Julian Assange: Man with alleged links to WikiLeaks arrested in Ecuador
The group's founder was arrested in London on Thursday
The government of Ecuador has confirmed a person with alleged links to WikiLeaks has been arrested for trying to leave the country.
The man, believed to be Swedish software developer Ola Bini, was held in Quito airport before he boarded a flight to Japan on Thursday.
Ecuador’s interior minister, Maria Paula Romo, said the person had been living in the country and was arrested for conspiring against its government.
“He has been detained simply for investigation purposes,” she said, adding he had taken foreign trips with the former Ecuadorian foreign minister, Ricardo Patino, who gave political asylum to Julian Assange in 2012.
“We have sufficient evidence that he was collaborating in attempts to destabilise the government,” Ms Romo said.
Mr Bini said that his arrest was “very worrisome” and it “seems like a witch hunt”.
Martin Fowler, a programmer and colleague of Mr Bini, tweeted: “I’m very concerned to hear that my friend and colleague Ola Bini has been arrested in Ecuador. He is a strong advocate and developer supporting privacy and has not been able to speak to any lawyers.”
On Thursday, WikiLeaks founder Julian Assange was arrested at the Ecuadorian embassy in London by the British police, after spending seven years living in the building in Knightsbridge.
Mr Assange was later found guilty in a court of breaching bail conditions linked to alleged sexual crimes in 2010 in Sweden but faces charges and potential extradition to the US related to his whistleblowing operation.
If he is convicted on US charges, he could face up to five years in jail.

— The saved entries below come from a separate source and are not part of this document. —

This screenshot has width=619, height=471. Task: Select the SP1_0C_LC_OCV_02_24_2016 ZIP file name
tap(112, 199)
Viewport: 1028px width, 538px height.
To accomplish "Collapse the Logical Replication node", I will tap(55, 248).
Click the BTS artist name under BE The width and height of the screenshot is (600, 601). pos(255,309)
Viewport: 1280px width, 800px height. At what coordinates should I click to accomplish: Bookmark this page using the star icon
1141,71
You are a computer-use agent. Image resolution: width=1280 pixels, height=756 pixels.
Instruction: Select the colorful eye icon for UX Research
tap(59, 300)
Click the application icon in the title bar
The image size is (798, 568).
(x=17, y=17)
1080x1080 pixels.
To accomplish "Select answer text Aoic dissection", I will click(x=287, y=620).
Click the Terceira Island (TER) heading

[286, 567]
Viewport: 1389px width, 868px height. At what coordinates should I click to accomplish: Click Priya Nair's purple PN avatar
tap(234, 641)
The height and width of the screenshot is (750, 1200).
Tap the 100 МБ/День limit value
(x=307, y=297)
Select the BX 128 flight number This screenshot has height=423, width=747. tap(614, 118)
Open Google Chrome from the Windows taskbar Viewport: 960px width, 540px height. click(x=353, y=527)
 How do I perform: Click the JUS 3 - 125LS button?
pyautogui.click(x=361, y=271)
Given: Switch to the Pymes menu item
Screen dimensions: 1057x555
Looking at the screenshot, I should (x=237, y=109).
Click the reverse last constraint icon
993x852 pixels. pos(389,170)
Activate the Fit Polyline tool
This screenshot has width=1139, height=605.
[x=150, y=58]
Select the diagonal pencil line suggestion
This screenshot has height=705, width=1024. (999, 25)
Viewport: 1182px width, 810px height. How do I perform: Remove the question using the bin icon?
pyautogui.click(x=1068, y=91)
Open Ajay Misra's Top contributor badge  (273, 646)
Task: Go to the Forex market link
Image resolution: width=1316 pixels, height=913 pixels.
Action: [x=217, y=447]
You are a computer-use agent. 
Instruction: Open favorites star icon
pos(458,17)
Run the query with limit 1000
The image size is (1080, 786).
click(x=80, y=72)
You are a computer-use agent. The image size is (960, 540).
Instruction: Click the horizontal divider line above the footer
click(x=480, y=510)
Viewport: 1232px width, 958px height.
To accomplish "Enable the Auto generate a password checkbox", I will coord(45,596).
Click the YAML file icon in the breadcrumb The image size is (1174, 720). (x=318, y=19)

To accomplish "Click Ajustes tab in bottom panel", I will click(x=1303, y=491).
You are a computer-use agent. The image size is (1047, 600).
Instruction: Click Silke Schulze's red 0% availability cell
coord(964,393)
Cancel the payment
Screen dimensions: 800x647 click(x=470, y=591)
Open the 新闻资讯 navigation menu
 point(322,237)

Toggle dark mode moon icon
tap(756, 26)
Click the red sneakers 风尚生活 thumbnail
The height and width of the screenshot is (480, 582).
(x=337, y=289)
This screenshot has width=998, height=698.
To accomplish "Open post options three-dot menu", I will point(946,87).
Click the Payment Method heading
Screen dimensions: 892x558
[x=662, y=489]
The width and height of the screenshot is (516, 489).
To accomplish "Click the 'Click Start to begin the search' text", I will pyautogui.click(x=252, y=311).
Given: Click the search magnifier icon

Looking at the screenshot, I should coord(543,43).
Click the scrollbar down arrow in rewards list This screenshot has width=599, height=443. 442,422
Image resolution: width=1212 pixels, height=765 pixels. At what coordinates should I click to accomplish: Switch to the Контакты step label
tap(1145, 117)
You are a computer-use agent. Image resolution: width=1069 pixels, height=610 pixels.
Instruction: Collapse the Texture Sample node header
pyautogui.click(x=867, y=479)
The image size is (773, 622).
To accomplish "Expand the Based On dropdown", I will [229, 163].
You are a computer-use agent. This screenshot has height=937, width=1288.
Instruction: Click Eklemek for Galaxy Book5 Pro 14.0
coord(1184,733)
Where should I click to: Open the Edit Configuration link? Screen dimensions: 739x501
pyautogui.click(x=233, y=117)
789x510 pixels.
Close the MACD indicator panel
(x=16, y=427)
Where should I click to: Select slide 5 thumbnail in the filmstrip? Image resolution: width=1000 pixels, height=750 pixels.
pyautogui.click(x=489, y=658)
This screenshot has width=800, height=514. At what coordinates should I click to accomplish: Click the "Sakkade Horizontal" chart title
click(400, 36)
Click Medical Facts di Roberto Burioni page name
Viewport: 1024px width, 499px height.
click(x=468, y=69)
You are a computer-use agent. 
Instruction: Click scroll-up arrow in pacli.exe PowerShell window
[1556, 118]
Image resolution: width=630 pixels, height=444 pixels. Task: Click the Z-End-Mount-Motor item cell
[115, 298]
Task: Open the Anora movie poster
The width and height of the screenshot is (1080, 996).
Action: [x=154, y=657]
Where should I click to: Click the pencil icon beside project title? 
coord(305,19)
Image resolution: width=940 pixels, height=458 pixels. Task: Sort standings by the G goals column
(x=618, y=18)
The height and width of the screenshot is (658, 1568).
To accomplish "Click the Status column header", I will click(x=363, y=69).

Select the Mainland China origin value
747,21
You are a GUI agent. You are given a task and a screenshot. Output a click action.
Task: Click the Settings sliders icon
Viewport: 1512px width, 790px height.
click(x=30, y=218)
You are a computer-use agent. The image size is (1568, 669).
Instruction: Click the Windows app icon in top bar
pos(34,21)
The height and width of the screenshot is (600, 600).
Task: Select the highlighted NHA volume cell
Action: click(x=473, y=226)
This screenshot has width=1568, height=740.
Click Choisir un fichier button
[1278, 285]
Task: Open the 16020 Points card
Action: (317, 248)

Mr Assange is accused of conspiring with former intelligence analyst Chelsea Manning who leaked documents to the group, the US Justice Department said. It claimed that Mr Assange helped Manning crack a password of a US Defence Department computer holding classified documents.
Opposition Labour leader Jeremy Corbyn said that the extradition of the WikiLeaks founder to the US “for exposing evidence of atrocities in Iraq and Afghanistan should be opposed by the British government”.
Dianne Abbott, the shadow home secretary, has urged Theresa May to block the extradition of Mr Assange to the US on similar grounds to the case of computer hacker Gary McKinnon.
Speaking on the BBC’s Radio 4 Today programme, Ms Abbott said: “If you remember the Gary McKinnon case – the Americans insisted on extraditing him. He had done this massive computer hack, but his real crime was to have embarrassed the American military and security service.
“In the end the then home secretary, Theresa May, blocked his extradition on what she said were human rights grounds. We think there may be human rights grounds in relation to Assange.”
Ms Abbott said Mr Assange’s sexual assault allegations from the two women in Sweden were “serious”, but said the charges were thrown off. However, fellow Labour MP Jessica Phillips added that Mr Assange’s evasion of sexual violence charges and skipping bail should be opposed by the Labour Party.
Addressing MPs in the UK parliament, Ms Abbott pointed out that Wikileaks had released Pentagon footage of a missile attack in 2007 in Iraq that killed 18 civilians and two journalists.
“It is the monumental amount of leaks such as this that lifted the veil on US-led military operations in a variety of theatres, none of which have produced a favourable outcome for the people of those countries," she said. "Julian Assange is not being pursued to protect US national security, he is being pursued because he is exposing wrongdoing by US administrations and their military forces.”